In "Power," another ad aimed at highlighting PlayBook's multi-tasking capabilities, you can watchThor, watch and play a car-racing video game, watch a Jennifer Lopez video and watch a video of some skiing, all at the same time!
The voiceover not-so rhetorically asks, "Why can't every tablet do that?" Uh, because we can only watch one video at a time? But if I had four sets of eyes and four brains, the PlayBook would be my tablet choice.
Most amusingly, a third ad features a white 20-something preppie protagonist — who could be the brother of the white 20-something preppie protagonist in the Samsung Galaxy Tab commercial — is seen reading George Orwell's 1984.
Get it? 1984? Like in the original 1984 Super Bowl ad for the Macintosh?
Except our sweater-clad PlayBook hero is now the conforming-busting anomaly in this sterile Big Brother/THX1138/iPad world. Our PlayBook rebel can read the subversive 1984 and check a map to allow him to move in the opposite direction of the monolithic white plastic hoodie-wearing blank-eyed masses.
But what do ANY of these silly, vacuous PlayBook ads have to do with what PlayBook does best — create a bridge with a BlackBerry — and what the prototypical white collar BlackBerry user (who obviously channel their rebellion into the mainstream) does on a daily basis? Check email. Consult a calendar. Work on a spreadsheet. Create presentations. Write a document.
You know. Work.
Apple Gets It
What Samsung, Motorola and RIM forget is that real people, different types of people, will be using a tablet, each for different reasons. And that none of these people care a whit about the technical aspects of the tablet, living in the future, becoming a machine, conforming or not conforming — only what the tablet improves their life.
Apple knows this. In one ad, Apple dismisses the digerati, noting: "Technology alone is not enough. Faster, thinner, lighter — those are all good things, but when technology gets out of the way, everything becomes more delightful, even magical."
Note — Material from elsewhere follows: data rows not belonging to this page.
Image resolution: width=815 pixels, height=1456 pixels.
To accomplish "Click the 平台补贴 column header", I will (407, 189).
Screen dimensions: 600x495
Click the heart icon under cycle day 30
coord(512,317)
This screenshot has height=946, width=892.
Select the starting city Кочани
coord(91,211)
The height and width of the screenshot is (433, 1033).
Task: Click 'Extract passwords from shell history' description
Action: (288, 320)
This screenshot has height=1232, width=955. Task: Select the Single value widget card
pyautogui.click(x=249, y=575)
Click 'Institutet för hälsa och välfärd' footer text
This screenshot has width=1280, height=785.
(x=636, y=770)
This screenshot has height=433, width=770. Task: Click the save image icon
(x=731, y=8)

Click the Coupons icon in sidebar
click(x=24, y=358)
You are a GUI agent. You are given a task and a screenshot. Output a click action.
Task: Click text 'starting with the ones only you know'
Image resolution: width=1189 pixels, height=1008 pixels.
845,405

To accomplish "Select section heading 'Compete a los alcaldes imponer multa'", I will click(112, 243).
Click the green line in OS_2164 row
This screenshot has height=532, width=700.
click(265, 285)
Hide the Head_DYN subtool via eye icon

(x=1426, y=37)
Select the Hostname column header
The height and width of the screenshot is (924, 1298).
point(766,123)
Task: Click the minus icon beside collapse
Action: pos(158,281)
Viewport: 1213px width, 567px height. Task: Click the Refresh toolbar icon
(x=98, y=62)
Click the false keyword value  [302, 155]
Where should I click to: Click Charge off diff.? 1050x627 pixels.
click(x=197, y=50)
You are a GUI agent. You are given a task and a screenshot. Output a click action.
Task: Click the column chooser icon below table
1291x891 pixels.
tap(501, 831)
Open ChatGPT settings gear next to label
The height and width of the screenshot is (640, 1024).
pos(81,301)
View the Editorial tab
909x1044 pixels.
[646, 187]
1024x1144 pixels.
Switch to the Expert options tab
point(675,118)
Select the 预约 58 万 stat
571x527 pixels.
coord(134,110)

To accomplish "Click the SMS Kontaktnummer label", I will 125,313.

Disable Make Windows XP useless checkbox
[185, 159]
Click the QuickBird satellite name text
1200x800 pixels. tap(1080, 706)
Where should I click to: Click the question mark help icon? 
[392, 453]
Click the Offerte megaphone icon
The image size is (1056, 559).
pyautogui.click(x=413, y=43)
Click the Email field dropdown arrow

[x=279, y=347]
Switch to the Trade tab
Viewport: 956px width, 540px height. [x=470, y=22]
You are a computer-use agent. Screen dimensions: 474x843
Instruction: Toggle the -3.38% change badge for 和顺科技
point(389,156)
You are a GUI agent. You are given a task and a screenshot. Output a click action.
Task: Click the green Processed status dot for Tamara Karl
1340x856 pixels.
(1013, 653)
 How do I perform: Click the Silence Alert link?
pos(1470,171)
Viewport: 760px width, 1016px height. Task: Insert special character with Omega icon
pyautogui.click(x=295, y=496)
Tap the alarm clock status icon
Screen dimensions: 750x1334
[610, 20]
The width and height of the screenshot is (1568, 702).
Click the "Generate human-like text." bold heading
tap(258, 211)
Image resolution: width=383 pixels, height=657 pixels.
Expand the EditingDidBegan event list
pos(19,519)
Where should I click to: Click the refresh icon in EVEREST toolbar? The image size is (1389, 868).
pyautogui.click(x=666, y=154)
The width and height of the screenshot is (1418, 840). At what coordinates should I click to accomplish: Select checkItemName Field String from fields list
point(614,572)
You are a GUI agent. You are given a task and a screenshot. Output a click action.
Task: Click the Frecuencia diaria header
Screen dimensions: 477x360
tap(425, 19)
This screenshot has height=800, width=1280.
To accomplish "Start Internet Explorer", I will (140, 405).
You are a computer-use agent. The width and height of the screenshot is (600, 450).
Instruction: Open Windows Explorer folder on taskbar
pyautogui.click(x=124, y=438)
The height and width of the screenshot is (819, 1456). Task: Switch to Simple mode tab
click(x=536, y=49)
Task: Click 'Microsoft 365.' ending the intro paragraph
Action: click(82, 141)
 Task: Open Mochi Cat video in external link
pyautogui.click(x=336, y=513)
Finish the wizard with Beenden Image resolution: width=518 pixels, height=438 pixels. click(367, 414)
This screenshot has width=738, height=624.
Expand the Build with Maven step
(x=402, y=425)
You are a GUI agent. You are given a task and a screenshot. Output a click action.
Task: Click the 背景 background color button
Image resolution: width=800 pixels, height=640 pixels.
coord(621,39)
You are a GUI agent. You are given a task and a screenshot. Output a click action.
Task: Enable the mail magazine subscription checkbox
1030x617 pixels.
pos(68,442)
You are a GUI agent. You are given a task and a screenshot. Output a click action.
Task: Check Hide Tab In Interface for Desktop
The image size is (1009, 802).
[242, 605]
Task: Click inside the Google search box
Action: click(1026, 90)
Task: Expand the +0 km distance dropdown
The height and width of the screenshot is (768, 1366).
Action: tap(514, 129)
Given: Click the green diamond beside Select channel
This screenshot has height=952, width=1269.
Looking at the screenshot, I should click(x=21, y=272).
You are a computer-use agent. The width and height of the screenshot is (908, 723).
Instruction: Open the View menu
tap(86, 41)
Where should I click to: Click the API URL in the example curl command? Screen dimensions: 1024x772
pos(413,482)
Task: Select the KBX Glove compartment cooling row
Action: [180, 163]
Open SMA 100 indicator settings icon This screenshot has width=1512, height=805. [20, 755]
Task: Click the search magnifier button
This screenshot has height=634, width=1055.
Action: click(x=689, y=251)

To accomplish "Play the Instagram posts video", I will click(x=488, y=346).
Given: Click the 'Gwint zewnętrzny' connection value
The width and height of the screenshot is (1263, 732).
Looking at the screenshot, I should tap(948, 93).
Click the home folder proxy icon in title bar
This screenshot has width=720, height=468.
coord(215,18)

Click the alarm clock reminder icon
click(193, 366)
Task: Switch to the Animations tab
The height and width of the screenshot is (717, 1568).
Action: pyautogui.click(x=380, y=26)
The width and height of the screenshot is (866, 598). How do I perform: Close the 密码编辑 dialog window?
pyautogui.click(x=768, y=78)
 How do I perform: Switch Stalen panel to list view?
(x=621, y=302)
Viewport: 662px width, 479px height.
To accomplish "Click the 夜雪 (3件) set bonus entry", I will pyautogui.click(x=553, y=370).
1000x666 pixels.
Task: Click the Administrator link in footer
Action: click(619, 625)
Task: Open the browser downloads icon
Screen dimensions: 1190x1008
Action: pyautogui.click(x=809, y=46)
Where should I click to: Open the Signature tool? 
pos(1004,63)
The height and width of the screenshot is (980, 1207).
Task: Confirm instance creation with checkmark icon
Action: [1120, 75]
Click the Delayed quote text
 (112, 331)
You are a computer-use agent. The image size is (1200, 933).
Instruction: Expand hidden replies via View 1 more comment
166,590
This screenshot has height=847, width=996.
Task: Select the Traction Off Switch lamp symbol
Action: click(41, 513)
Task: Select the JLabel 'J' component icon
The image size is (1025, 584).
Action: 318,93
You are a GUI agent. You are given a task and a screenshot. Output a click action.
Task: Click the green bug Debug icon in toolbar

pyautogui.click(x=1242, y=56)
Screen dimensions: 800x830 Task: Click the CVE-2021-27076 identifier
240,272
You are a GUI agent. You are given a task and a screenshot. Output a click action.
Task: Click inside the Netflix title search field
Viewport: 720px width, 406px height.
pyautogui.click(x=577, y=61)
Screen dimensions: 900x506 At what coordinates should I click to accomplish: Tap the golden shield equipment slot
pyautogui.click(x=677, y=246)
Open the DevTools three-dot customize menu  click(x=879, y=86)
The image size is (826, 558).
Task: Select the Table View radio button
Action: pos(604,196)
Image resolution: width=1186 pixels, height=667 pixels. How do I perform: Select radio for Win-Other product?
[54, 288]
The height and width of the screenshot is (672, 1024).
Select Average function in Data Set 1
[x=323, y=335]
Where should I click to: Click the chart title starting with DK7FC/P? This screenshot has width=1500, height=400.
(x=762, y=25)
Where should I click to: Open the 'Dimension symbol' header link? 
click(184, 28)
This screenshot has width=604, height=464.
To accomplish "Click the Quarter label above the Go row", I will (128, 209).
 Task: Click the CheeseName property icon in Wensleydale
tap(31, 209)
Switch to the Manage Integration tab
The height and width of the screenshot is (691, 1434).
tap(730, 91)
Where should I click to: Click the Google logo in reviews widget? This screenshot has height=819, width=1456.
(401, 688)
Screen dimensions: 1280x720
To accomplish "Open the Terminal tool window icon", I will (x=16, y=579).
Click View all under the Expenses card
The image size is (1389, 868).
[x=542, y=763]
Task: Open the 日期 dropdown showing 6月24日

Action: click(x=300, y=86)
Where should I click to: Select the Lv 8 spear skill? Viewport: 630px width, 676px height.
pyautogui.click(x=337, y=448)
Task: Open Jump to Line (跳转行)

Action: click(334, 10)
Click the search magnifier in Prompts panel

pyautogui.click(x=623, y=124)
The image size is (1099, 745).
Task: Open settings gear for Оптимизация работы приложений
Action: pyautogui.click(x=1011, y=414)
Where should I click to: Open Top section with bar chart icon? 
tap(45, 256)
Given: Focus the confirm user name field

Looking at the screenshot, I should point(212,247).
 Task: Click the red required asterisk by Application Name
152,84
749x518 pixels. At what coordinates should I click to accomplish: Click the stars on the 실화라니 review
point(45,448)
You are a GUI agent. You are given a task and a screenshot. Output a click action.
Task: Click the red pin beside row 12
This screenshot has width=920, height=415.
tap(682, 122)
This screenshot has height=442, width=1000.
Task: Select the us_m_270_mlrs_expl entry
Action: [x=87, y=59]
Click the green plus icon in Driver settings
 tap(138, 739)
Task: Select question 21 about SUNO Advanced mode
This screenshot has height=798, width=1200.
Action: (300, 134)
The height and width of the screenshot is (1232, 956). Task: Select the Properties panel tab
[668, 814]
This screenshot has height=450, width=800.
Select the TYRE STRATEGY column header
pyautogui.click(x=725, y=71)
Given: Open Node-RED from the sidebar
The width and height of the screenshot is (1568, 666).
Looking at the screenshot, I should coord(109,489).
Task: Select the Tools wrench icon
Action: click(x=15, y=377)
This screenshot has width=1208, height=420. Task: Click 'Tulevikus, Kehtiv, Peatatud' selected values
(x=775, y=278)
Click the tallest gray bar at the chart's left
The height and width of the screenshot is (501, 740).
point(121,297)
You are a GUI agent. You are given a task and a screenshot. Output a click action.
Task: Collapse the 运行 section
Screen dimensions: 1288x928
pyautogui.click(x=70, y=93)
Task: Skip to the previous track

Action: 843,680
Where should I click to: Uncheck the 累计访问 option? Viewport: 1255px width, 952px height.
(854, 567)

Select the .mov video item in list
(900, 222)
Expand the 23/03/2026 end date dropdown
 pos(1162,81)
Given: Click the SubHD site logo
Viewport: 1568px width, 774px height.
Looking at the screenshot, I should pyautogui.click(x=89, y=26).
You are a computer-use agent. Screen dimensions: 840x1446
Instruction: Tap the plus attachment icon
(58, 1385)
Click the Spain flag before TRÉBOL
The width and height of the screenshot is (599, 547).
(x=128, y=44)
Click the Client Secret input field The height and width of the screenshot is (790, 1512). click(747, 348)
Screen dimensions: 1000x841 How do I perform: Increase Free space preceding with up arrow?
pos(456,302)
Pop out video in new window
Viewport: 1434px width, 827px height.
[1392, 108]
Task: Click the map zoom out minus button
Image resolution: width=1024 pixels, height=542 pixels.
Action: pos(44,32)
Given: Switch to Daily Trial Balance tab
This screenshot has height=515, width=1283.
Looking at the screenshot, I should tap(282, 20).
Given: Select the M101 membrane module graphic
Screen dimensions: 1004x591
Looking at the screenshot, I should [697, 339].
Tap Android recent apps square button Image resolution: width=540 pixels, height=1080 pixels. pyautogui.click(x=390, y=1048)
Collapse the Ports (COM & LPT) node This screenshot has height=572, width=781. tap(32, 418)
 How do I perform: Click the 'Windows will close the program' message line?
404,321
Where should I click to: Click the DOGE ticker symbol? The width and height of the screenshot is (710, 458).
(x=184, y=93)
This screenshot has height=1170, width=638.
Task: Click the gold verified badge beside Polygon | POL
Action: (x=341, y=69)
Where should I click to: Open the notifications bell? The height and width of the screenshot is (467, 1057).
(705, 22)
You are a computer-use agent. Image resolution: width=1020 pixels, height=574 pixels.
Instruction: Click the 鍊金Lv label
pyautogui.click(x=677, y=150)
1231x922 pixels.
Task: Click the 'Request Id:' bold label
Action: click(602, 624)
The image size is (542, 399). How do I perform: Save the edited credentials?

Okay, maybe the whole "magical" thing is a bit over-cooked. But Apple address "real people" in its current ad, showing and describing how parents, musicians, doctors, CEOs, teachers and even children can use and enjoy an iPad.
Anyone who sees the ad recognizes themselves in it and examples of how an iPad can be relevant in and complement their lives. Today. In this world. In this unaugmented, warm, toasty, inviting reality.
And, not surprisingly, Apple sells a lot of iPads.
So, Samsung, Motorola, BlackBerry — want to sell more tablets? Hire another ad agency that understands your product and your constituency.